Mr BUCHHOLZ (Wright) (9.52 pm)— We have heard many calls for greater regulation of banks, but I am not convinced that it is quite so simple. We should be careful in proposing increased regulation of the banking sector because we cannot be certain what the outcomes might be. The Greens claim that greater regulation will improve the banking sector. I am not so sure. The Greens- Labor government coalition does not understand the difference between facilitating competition through improving the operations of markets and stifling the operation of markets through interfering in commercial decisions.
In basic terms there are 12 Australianowned banks: the four big ones and eight much smaller. Thanks to the intelligent regulation and hard work of previous governments the big four are world-class banks. But we can do better. We are in an extended period of financial instability and this is exacerbated by two main factors: the first is the lack of prudential oversight of many international institutions, and the second is the incompetence and reckless spending of the current Greens-Labor government. The banks are businesses which provide a service for a fee and answer first and foremost to their shareholders. But not all Australian banks have the size and the reach which would protect them from movements in cost and prices. The smaller banks are price takers, not price setters. These are wellregulated banks which are trying to survive
in a very competitive market. We need to be very careful that, in reacting to the business practices of the four majors, we do not end up disadvantaging smaller Australian institutions. In the past two years we have lost significant players in the home mortgage market. Before we legislate for greater regulation we need a general inquiry into the financial services system, and that means all of the sectors. So rather than add yet another layer of regulation to a business sector that is already heavily regulated, we need to better understand the issues. We need to target anticompetitive practices by giving the ACCC relevant powers to investigate anticompetitive price signalling. We need to level the playing field so that the big four cannot dominate the smaller institutions as easily as they do today. Most importantly, for the small business and home loans market, we need to ensure that the smaller institutions are not unfairly squeezed out of the market through compliance costs and dealing with government regulations.
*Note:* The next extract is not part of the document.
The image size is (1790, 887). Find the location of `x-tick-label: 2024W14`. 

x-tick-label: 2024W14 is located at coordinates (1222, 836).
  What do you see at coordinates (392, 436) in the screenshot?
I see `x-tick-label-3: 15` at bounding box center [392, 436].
Before coming to this place, early in my working career I was employed by the banking sector so I speak with some authority on this very issue. I was employed in the agrifinance sector lending to both the rural and commercial retail markets. I note that clients that traditionally would have been granted a relatively ‘low risk rating’ today are struggling to secure basic finance requirements for their ongoing commercialism. Their business strategies have not changed; their debt-to-equity ratios have not changed. However, hardworking business persons and farmers are finding it increasingly difficult to secure funding for day-to-day operations. Quite simply, the banks have raised the bar on their lending guidelines. It would appear that the raising of the bar is associated with the lessoning of competition as a result of the larger banks’ mergers and acquisitions strategies.
I am not saying for one minute that we regulate the market. However, I do want to speak to the point of the free market independence of the banks, in particular of the four majors, and remind them that, when commentators speak of the independence of the banks, they operate in an environment of the security of the four-pillar banking system— hardly open market conditions. Further, when the dark clouds of the GFC loomed the four majors sought the shroud of security from the government, options that were not available to the whole of the market. When the sun came out they quickly returned to a position of so-called independence, moving quickly to shift variable rates in excess of the increased cash rates set by the Reserve Bank.
Our banks are not operating in a fully competitive market. We need more players in the marketplace to enhance competition, which has been the position of the opposition for some time. The banks are winding the heat up on their clients—the mums and dads who are mortgage holders and business owners in my electorate—by way of increased rates on overdraft limits and business loans, and I have a list as long as my arm of developers who are finding it increasingly difficult to conduct their businesses. Much of the international competition in Australian financial services has gone. St George Bank and the independent Bankwest have gone. This is why we need a targeted inquiry. We need to have good evidence before we act. My final point is that there is one big step that the government could take to take upward pressure off interest rates—that is, to cut back on their debt-fuelled and wasteful spending. This government stubbornly refuses to accelerate its deficit reduction program because of its addiction to spending. This is a government that will not take direct action to help the home buyers and small businesses of my electorate and the people of Australia.